- TASK STATEMENT:
Your answer needs to include each line of the records in which the string "calendar" can be found.
─── RECORDS TO USE
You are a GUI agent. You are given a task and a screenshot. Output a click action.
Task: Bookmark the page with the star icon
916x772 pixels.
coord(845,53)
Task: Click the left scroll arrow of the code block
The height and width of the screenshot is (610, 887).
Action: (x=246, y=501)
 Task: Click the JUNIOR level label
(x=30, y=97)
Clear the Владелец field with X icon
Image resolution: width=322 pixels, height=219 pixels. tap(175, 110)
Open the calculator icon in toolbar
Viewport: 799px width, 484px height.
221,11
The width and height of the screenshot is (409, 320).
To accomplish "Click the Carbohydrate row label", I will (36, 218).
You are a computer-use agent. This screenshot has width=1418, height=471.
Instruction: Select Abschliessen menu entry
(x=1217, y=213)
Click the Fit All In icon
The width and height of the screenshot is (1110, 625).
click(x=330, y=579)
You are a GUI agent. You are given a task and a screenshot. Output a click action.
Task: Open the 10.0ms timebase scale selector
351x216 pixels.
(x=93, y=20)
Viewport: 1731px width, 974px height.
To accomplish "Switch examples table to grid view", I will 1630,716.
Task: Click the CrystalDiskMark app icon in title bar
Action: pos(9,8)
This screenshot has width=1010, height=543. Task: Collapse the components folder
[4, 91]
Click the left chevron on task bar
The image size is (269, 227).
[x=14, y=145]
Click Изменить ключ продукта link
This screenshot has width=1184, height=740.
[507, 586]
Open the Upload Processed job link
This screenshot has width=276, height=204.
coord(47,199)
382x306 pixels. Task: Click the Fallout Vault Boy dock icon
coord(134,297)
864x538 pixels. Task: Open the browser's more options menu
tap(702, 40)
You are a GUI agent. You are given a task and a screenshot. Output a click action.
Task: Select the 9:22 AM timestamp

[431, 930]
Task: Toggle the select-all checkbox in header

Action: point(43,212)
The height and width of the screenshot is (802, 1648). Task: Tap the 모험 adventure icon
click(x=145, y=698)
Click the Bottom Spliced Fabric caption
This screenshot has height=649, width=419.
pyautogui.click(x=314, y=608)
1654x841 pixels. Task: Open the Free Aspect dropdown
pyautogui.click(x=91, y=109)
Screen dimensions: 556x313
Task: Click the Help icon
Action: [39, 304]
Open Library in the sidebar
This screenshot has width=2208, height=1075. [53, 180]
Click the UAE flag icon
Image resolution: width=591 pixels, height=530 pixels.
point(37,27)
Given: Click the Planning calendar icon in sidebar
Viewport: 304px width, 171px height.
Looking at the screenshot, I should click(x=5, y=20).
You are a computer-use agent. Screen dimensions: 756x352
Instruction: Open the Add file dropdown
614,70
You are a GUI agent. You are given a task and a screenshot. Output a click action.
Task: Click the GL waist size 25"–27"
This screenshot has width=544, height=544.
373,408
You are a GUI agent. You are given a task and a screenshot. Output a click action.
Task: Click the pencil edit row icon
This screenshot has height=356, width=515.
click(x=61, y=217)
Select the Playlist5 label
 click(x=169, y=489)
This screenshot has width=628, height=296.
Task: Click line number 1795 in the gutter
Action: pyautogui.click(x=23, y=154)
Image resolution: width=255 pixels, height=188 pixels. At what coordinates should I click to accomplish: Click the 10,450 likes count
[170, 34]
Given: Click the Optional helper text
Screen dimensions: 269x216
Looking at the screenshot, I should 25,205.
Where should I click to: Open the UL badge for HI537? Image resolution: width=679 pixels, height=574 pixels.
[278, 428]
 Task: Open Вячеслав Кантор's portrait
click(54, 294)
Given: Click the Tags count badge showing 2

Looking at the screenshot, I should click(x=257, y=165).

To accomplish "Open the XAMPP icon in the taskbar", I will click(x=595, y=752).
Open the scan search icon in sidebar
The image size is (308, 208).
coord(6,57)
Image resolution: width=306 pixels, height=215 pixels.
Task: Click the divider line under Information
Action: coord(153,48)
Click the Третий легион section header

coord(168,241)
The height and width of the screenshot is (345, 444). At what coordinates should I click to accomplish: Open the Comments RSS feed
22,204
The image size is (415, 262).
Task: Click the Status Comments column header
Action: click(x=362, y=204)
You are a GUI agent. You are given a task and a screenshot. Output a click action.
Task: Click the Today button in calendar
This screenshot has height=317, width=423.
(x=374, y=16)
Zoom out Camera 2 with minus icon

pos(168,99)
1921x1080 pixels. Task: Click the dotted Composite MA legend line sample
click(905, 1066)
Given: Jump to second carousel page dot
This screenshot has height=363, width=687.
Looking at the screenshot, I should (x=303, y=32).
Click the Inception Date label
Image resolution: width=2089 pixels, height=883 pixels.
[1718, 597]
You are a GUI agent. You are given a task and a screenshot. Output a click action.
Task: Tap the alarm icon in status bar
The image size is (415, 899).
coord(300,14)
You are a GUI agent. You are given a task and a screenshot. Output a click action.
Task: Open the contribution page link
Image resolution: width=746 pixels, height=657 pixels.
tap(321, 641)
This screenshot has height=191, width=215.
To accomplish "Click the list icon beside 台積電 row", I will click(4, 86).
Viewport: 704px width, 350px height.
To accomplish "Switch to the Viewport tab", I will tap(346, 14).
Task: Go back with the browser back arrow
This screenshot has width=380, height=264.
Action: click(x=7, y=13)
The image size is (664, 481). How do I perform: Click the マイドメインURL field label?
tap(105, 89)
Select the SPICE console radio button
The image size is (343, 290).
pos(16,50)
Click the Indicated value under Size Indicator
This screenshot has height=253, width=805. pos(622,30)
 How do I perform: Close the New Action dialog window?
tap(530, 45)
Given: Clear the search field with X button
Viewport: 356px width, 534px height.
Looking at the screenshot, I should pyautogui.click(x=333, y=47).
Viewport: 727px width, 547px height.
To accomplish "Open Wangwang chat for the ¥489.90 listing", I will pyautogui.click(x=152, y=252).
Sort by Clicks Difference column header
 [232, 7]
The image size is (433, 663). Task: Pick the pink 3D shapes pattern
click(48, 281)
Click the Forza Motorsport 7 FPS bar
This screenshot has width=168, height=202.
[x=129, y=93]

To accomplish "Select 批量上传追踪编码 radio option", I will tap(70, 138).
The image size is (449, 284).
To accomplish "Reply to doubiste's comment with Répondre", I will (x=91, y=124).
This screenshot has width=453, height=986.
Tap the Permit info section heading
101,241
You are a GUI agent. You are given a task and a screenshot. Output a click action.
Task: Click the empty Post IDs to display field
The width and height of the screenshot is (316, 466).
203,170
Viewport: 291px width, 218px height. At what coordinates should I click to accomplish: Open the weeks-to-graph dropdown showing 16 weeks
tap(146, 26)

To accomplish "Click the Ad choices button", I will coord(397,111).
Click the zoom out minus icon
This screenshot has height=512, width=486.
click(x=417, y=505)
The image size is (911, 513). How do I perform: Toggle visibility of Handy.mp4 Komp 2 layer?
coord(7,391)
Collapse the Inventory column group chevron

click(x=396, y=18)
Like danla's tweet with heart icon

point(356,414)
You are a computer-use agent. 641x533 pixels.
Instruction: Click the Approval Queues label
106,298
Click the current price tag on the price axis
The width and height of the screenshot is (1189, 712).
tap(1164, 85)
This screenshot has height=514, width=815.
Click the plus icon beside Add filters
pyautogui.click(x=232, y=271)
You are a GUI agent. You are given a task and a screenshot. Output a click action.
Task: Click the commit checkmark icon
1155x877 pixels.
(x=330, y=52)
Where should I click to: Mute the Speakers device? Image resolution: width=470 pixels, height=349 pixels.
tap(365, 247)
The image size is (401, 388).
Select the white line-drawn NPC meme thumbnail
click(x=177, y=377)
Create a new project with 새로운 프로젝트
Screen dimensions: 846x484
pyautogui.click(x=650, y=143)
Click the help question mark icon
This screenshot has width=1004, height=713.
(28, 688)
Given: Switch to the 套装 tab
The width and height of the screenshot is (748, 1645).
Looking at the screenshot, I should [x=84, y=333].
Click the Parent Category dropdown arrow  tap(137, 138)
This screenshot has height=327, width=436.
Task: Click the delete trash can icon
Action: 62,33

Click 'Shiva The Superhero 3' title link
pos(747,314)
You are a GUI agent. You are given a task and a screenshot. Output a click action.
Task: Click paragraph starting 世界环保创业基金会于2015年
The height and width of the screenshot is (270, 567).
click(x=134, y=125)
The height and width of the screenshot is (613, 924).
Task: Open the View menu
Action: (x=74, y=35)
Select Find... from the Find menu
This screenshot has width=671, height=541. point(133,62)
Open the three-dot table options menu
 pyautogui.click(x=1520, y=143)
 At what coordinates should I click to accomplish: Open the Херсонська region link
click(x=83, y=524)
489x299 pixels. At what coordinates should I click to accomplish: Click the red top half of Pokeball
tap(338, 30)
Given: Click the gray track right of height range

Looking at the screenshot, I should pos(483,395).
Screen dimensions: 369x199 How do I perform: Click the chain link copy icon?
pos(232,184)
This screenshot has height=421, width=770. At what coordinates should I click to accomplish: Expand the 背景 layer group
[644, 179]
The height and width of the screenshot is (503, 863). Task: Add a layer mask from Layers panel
──────
- OUTPUT:
Given: Click the Planning calendar icon in sidebar
Task: Click the Today button in calendar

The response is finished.